Steely Dan live at The Midnight Special, 1972 - Hal Griffin / Youtube
Steely Dan was like that weird kid sitting at the back corner of your room, who took music classes after school. They slowly creeped to fame along the years, and while the process wasn’t questionable, it sure was bizarre. Defying rockstar conventions with their un-rockstar image, the jazz rock pioneers couldn’t care less. Somewhere down the line, studio recording already involved session musicians playing on their behalf, and abandoned live performances to become a studio-only band. Nonetheless, Steely Dan provided the world premium jazz rock, and here are some of their quintessential tracks to boot.
“My Old School” – Countdown to Ecstasy (1973)
A look back to the duo’s days at Bard College in New York, it features the atmosphere created by frequent police raids on the institution for drugs and radicals. The honky tonk of the track hides the negativity profusely, with a brilliant employment of brass parts for well-time accents. The upbeat track is of a southern sound, more than their standard jazz, but is done so tastefully it doesn’t even matter.

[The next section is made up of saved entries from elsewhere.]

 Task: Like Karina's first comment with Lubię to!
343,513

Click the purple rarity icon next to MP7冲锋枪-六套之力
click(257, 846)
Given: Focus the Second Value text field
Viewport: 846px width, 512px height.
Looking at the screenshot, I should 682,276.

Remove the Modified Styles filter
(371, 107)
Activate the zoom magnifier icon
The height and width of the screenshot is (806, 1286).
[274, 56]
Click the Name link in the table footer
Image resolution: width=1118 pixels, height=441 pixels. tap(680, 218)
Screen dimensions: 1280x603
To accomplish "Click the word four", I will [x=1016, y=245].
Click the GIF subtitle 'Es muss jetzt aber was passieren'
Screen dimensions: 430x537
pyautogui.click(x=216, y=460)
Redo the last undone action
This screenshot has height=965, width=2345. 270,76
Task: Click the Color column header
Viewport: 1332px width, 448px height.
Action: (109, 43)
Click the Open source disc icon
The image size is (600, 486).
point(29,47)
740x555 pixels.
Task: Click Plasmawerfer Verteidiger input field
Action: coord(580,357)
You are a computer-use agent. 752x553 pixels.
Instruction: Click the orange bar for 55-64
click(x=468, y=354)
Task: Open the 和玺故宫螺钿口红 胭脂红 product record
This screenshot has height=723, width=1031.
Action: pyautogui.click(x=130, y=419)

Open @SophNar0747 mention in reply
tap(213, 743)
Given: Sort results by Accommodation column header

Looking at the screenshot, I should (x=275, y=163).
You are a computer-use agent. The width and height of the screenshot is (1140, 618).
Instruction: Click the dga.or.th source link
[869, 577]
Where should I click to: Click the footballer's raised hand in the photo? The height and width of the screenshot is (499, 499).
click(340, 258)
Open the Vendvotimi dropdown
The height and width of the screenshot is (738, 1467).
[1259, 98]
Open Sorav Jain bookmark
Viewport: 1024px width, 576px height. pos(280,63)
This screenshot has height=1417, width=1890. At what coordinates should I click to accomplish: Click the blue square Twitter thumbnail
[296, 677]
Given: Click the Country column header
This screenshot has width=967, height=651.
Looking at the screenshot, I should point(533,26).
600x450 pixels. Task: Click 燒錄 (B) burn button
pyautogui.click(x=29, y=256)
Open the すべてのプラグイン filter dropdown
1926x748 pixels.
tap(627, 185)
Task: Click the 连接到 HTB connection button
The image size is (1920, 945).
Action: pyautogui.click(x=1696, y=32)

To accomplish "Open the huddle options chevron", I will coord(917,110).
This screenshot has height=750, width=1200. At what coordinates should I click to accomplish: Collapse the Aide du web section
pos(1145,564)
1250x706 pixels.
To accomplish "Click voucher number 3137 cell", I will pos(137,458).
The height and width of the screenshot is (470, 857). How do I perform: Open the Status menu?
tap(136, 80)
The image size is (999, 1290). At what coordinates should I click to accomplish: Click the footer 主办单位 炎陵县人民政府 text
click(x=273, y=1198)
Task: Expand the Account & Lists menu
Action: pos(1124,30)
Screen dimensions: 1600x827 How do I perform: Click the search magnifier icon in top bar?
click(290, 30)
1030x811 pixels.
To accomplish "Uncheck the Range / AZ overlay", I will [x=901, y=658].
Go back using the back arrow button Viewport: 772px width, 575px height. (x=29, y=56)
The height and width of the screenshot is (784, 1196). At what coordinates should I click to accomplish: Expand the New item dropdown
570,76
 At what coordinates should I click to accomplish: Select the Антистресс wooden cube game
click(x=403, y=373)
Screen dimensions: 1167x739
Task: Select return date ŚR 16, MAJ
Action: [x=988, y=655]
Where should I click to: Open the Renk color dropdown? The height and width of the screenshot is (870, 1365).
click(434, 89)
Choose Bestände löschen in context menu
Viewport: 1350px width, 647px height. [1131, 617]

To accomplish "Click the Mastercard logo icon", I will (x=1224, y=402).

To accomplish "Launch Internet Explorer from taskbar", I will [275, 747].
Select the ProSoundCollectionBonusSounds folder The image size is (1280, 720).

“Kid Charlemagne” – The Royal Scam (1976)
The complicated arrangement inspired by drugs was Steely Dan’s move away from pop sounds to a more varied style. Its undeniable groove is provided by the conjunction of the different progressions and accents by the clavinet and bass, while the drums provide an upbeat tempo up to the challenge.
“Hey Nineteen” – Gaucho (1980)
With the group nearing its breakup, Gaucho was strewn with uninspired material all over, but “Hey Nineteen” was an exception. The midlife crisis-inspired track doesn’t overdo its arrangement, heavily relying on guitar accents to bring out exceptional sonic detail, not to mention some of their most immaculate vocal harmonies on record.
“Rikki Don’t Lose That Number” – Pretzel Logic (1974)
While it’s pretty hard to imagine Steely Dan staples that provide a mellow and emotional vibe, “Rikki Don’t Lose That Number” does pretty much the unimaginable. The ballad eloquently deploys emotion, with the help from one of Horace Silver’s classic.
“Deacon Blues” – Aja (1977)
Weaving the tale of an aspiring musician youth into the world of jazz and the accompanying ups and downs with it, “Deacon Blues” perfectly captures the moment with its gloomy arrangement, mellowing down with the brass parts, for that laid-back track that is inspired by Fagen’s own experiences.